Ohio State isn’t the only university that has a contract with Nike, Inc., but it’s one of only two universities piloting a Nike fitness class this semester.
The course is similar to a boot camp or a body challenge class, but emphasizes teamwork in a group setting, said Alice Adams, fitness programs coordinator at OSU and instructor for the new fitness class.
The class, called Nike Training Club, is held in the RPAC’s South Gym on Wednesdays from 5:45 to 6:45 p.m., and has filled to its maximum of 60 people for the past two weeks the class has been offered, Adams said.
The class was developed by Nike Master Trainers, Nike spokeswoman Lisa Beachy said in an email.
Nike Master Trainers are personal trainers certified by Nike to work with Nike athletes and develop workout plans.
The fitness class is an in-person workout that’s based on and uses Nike’s Training Club app, but is presented in a group setting with more partner work, Adams said.
The Nike Training Club app is a personal training app that provides workout plans for its users and encourages them to connect with others.
The app has been downloaded 16 million times, Beachy said.
While the class is designed to be challenging, Adams said anyone of any fitness level can join.
Because Nike created the class and the class is still being piloted, Nike is fully involved with the process, Adams said.
“(The class) works just like any of our other sponsorship deals that we have with group fitness,” Adams said.
Adams said the RPAC has previously worked with companies like Aveda Salon and Victoria’s Secret Sport.
Although OSU has a current contract with Nike, Adams and Beachy both said the contract had nothing to do with the reason OSU was selected for the contract.

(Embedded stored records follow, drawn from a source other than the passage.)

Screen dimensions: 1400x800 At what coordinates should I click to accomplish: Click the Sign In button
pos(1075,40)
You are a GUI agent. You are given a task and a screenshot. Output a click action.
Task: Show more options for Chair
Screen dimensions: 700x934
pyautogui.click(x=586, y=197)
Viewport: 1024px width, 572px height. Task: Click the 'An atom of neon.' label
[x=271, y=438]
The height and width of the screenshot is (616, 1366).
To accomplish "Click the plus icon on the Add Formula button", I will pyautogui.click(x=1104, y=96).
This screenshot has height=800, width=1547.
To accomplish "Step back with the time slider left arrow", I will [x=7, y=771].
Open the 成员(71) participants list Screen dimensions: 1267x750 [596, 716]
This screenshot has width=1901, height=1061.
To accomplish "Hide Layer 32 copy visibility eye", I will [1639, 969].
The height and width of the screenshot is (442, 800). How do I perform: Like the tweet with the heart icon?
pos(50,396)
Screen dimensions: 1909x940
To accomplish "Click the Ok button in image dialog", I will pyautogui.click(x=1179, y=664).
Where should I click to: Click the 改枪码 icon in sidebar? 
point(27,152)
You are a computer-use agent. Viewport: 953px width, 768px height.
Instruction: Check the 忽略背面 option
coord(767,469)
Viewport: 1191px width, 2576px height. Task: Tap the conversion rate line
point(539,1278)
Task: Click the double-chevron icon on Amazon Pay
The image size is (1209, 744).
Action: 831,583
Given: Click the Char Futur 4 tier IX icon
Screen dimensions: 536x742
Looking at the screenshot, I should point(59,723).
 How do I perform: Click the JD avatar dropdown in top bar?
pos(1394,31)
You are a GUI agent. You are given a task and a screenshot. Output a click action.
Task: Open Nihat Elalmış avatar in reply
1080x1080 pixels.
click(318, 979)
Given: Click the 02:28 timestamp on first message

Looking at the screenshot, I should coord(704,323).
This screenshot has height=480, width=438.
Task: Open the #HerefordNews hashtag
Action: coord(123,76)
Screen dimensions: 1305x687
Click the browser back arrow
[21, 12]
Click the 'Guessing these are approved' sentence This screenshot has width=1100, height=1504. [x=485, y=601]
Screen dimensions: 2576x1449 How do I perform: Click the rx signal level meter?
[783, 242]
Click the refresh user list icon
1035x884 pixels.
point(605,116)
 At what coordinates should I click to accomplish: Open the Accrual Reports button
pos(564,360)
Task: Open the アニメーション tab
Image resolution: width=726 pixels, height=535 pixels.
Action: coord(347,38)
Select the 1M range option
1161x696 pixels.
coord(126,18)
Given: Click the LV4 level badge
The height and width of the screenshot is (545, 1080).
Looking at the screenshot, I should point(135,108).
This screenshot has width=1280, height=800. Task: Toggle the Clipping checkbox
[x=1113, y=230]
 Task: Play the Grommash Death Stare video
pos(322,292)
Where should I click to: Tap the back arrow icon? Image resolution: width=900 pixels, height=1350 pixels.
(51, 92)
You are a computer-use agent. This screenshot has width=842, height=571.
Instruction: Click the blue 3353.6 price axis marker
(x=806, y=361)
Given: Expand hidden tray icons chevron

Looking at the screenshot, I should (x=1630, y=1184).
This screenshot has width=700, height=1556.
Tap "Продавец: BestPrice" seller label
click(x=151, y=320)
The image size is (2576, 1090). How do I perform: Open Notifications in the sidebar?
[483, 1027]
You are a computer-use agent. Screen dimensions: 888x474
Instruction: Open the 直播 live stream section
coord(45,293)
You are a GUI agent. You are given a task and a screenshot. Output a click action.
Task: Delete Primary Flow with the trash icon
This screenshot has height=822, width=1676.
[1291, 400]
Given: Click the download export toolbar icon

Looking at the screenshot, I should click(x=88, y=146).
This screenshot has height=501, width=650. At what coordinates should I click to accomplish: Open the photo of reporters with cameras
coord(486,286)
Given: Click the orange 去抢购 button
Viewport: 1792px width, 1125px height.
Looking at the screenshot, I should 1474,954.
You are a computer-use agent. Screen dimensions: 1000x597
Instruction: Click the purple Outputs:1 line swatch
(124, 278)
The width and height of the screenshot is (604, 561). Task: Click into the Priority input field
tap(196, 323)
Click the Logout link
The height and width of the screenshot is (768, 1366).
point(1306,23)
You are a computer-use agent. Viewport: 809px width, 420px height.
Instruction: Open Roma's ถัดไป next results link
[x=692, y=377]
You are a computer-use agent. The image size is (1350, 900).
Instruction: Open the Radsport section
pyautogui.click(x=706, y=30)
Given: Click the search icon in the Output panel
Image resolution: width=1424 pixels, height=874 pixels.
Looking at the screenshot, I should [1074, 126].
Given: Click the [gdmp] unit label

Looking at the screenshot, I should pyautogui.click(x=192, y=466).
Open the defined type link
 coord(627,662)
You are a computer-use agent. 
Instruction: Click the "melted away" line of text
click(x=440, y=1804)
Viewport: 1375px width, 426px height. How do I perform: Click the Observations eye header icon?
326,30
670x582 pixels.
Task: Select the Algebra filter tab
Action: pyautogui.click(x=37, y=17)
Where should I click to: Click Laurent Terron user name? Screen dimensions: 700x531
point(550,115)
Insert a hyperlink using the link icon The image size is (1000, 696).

OSU signed three separate seven-year contracts with Nike in August 2007 that were extended last year to last until July 31, 2018. Those agreements are set to gross OSU nearly $46 million.
During the first class, Nike gave away water bottles and hand towels, Adams said.
Students who attended the third class were given the opportunity to test Nike’s latest cross-training shoes.
Beachy said Nike chose to bring the class to OSU and the University of Texas at Austin because it thought that they were “two of the most physically active campuses in the country.”
The class came at no additional cost to the university, as adding a fitness class happens nearly every semester, said Kristen Smith, assistant director of sponsorship and stewardship for OSU’s Department of Recreational Sports.
Some students said they enjoyed having the opportunity to participate in the class.
“I really liked (the class). I liked the intensity. I would do it again,” said Emma Curtis, a first-year in chemical engineering.
Stephanie Fabry, a third-year in chemistry, said she appreciates the teamwork aspect of the class.
“I liked being partnered up, it was fun to root each other up,” she said.
Adams said she thought the class would appeal to a wide variety of people.
“With the idea that everyone is an athlete, the class does attract everyone, from the person who has been in the RPAC maybe only once in their life to the high school athlete who maybe is just missing that challenge, that competitiveness, whatever they’re looking for,” she said.